• Set problem
Swap "GUI agent" for "desktop agent" wherever it occurs in the items below, and reproduce the items with everything else unchanged.

(Dataset rows)
···

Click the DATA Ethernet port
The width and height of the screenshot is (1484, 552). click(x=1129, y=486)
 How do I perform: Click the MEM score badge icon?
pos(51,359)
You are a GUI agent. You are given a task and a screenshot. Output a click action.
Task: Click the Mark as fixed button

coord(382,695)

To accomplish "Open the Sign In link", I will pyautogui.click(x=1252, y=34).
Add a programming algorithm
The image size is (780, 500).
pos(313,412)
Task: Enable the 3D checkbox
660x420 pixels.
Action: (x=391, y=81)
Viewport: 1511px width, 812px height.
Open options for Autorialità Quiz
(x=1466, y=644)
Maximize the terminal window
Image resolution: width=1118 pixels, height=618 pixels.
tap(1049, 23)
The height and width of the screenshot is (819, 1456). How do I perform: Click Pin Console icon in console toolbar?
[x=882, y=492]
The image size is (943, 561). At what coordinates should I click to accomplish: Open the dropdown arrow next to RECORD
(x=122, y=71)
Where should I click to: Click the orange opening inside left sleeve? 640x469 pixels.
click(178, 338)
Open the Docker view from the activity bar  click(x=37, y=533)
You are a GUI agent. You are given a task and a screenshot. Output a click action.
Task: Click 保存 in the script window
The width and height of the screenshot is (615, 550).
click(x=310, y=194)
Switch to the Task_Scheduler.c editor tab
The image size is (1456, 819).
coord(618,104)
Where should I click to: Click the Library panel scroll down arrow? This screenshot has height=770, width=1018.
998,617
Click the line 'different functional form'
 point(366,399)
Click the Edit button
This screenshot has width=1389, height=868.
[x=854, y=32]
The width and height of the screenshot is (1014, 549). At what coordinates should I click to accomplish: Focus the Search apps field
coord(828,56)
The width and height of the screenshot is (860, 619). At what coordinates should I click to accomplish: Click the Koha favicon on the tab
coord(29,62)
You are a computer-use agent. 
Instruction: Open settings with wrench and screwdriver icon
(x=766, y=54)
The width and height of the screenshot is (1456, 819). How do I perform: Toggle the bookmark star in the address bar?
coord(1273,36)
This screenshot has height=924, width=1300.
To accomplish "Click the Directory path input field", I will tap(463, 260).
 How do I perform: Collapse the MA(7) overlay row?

···

• Solution
Click the DATA Ethernet port
The width and height of the screenshot is (1484, 552). click(x=1129, y=486)
 How do I perform: Click the MEM score badge icon?
pos(51,359)
You are a desktop agent. You are given a task and a screenshot. Output a click action.
Task: Click the Mark as fixed button

coord(382,695)

To accomplish "Open the Sign In link", I will pyautogui.click(x=1252, y=34).
Add a programming algorithm
The image size is (780, 500).
pos(313,412)
Task: Enable the 3D checkbox
660x420 pixels.
Action: (x=391, y=81)
Viewport: 1511px width, 812px height.
Open options for Autorialità Quiz
(x=1466, y=644)
Maximize the terminal window
Image resolution: width=1118 pixels, height=618 pixels.
tap(1049, 23)
The height and width of the screenshot is (819, 1456). How do I perform: Click Pin Console icon in console toolbar?
[x=882, y=492]
The image size is (943, 561). At what coordinates should I click to accomplish: Open the dropdown arrow next to RECORD
(x=122, y=71)
Where should I click to: Click the orange opening inside left sleeve? 640x469 pixels.
click(178, 338)
Open the Docker view from the activity bar  click(x=37, y=533)
You are a desktop agent. You are given a task and a screenshot. Output a click action.
Task: Click 保存 in the script window
The width and height of the screenshot is (615, 550).
click(x=310, y=194)
Switch to the Task_Scheduler.c editor tab
The image size is (1456, 819).
coord(618,104)
Where should I click to: Click the Library panel scroll down arrow? This screenshot has height=770, width=1018.
998,617
Click the line 'different functional form'
 point(366,399)
Click the Edit button
This screenshot has width=1389, height=868.
[x=854, y=32]
The width and height of the screenshot is (1014, 549). At what coordinates should I click to accomplish: Focus the Search apps field
coord(828,56)
The width and height of the screenshot is (860, 619). At what coordinates should I click to accomplish: Click the Koha favicon on the tab
coord(29,62)
You are a computer-use agent. 
Instruction: Open settings with wrench and screwdriver icon
(x=766, y=54)
The width and height of the screenshot is (1456, 819). How do I perform: Toggle the bookmark star in the address bar?
coord(1273,36)
This screenshot has height=924, width=1300.
To accomplish "Click the Directory path input field", I will tap(463, 260).
 How do I perform: Collapse the MA(7) overlay row?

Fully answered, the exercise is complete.